4-mat (programming/design, UK) makes tiny audiovisual art for various 8-bit
computer systems, and works with game audio.  He was also one of the first
in the world to make chipmusic on the Amiga in 1990.  4mat.bandcamp.com

iLKke (graphics/design, Australia) is a notorious pixel artist and
composer, who started in the Amiga demoscene in Serbia.  ilkke.net

Ray Manta (concept/design, Australia) is the alias of veteran electronica
producer

Tim Koch, who initiated and organized the project runs
datadoor.bandcamp.com/ where you can download music by some of the artists
named above, and from himself, it depends what you want out of your music
but I would advise you to check out some of the unique pieces on offer.

WEBSITES

Videos
www.youtube.com/watch?v=ZPXGA7R6gb0

Device
datadoor.net/dubcrt/
datadoor.bandcamp.com/album/dubcrt/



*************************************
       INTERVIEW WITH TIM KOCH
         Creator of DUBCART
*************************************

datadoor.bandcamp.com/track/antispeed-tim-koch-cartridge-remix
datadoor.bandcamp.com/album/dubcrt

COMMODORE FREE:  Please, can you introduce yourself to our Commodore Free
readers?

Tim Koch:  Hi my name is Tim Koch, I have been using Commodore machines
since about 1985 - I grew up with a C64 and then in the late eighties
jumped over to Amiga for music production - then strangely enough became
heavily involved again with the Commodore 64 via a love of the SID chip in
around 2008.  Since then I have gradually started using trackers and other
music tools (Prophet64/Mssiah) for live performance using the SID chip, and
also toying with PETSCII in perhaps a more progressive way (I'd like to
think anyway).  I also run DataDoor which is the music label /
software+hardware oddity label.  Outside of Commodore / retro scene I have
been writing, releasing, and performing electronic music for the past
twenty years or so (under my real name as well as "10:32").

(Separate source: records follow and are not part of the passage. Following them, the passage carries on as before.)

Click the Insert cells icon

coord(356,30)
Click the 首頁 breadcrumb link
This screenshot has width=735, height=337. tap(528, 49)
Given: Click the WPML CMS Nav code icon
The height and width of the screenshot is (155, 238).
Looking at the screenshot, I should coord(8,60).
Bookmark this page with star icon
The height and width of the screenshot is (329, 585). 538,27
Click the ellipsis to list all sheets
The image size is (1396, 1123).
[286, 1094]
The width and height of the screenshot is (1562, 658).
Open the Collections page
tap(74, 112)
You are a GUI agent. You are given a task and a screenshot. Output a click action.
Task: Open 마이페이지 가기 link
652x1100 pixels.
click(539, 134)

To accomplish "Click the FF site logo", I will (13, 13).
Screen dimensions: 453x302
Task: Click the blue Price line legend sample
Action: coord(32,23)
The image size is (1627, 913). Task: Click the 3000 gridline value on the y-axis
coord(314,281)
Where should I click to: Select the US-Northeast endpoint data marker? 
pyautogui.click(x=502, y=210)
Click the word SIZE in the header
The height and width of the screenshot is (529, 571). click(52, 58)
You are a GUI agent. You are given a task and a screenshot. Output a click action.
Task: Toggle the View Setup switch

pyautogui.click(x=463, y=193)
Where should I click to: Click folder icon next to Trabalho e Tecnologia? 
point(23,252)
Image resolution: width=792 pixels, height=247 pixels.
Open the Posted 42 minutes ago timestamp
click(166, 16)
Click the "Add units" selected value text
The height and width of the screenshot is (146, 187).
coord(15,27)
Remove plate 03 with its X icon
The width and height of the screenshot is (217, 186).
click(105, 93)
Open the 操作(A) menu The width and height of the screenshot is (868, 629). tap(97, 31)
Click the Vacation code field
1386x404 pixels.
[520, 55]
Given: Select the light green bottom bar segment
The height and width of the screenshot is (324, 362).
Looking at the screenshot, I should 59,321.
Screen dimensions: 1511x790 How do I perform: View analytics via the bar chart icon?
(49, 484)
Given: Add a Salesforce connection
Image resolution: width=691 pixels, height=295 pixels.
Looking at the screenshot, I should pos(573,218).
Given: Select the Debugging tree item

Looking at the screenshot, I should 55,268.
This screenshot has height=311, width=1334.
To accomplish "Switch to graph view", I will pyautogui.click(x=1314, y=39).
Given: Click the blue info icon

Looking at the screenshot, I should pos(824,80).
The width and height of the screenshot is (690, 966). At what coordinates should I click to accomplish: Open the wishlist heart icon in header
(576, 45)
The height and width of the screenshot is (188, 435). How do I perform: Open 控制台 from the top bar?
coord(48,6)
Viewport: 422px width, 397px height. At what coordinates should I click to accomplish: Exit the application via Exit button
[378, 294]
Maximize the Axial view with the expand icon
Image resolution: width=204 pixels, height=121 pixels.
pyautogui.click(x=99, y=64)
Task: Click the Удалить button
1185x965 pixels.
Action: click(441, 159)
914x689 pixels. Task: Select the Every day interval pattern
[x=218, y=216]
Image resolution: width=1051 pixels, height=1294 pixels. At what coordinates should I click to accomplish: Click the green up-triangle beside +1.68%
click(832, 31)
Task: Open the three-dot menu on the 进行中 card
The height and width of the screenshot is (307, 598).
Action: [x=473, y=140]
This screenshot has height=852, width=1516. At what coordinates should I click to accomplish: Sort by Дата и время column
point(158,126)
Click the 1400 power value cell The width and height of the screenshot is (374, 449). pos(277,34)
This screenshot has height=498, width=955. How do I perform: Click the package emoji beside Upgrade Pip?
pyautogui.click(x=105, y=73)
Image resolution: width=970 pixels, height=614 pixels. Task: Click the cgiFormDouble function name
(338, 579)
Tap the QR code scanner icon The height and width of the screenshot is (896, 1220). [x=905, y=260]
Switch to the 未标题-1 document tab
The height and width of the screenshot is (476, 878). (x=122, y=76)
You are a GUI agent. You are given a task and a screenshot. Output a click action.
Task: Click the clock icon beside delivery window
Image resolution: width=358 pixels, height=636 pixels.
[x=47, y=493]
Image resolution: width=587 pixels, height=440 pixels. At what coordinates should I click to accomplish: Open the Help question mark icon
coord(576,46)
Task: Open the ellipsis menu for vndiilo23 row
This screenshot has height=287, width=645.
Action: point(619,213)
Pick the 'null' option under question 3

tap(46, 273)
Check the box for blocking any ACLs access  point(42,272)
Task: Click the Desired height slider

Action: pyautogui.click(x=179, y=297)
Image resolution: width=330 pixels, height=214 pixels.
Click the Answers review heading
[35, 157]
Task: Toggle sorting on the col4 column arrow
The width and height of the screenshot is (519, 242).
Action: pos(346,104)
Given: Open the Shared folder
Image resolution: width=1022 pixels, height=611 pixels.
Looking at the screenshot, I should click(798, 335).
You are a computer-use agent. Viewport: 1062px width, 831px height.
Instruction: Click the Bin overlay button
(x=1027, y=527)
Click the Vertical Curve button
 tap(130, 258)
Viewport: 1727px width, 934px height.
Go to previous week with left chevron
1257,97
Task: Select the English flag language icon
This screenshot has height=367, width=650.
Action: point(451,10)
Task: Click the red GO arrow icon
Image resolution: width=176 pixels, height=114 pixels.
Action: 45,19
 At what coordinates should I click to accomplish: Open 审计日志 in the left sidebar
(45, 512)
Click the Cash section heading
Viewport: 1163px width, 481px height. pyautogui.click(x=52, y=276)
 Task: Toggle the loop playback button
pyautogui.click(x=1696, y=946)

         - - - - - - - - - -

CF:  So what was your first introduction to Computers, and especially the
Commodore range of machines?

TK:  in the mid 1980s as a kid many friends had Spectrums here in
Australia, but somewhere along the line we scammed our parents into
purchasing a C64 for 'educational' purposes which of course meant games.
First and foremost I think I was blown away by this discovery of dynamic
sound and music since I had just heard the more rudimentary blips on
Spectrum / Amstrad / Texas Instruments of friends.  After realizing just
how different the SID sounded to fresh ears I think I did literally enjoy
games more for their soundtracks than anything else, and of course Galway's
Parallax title music and Hubbard's Delta in-game music exposed me to more
interesting composition than standard melodic game-theme dynamics.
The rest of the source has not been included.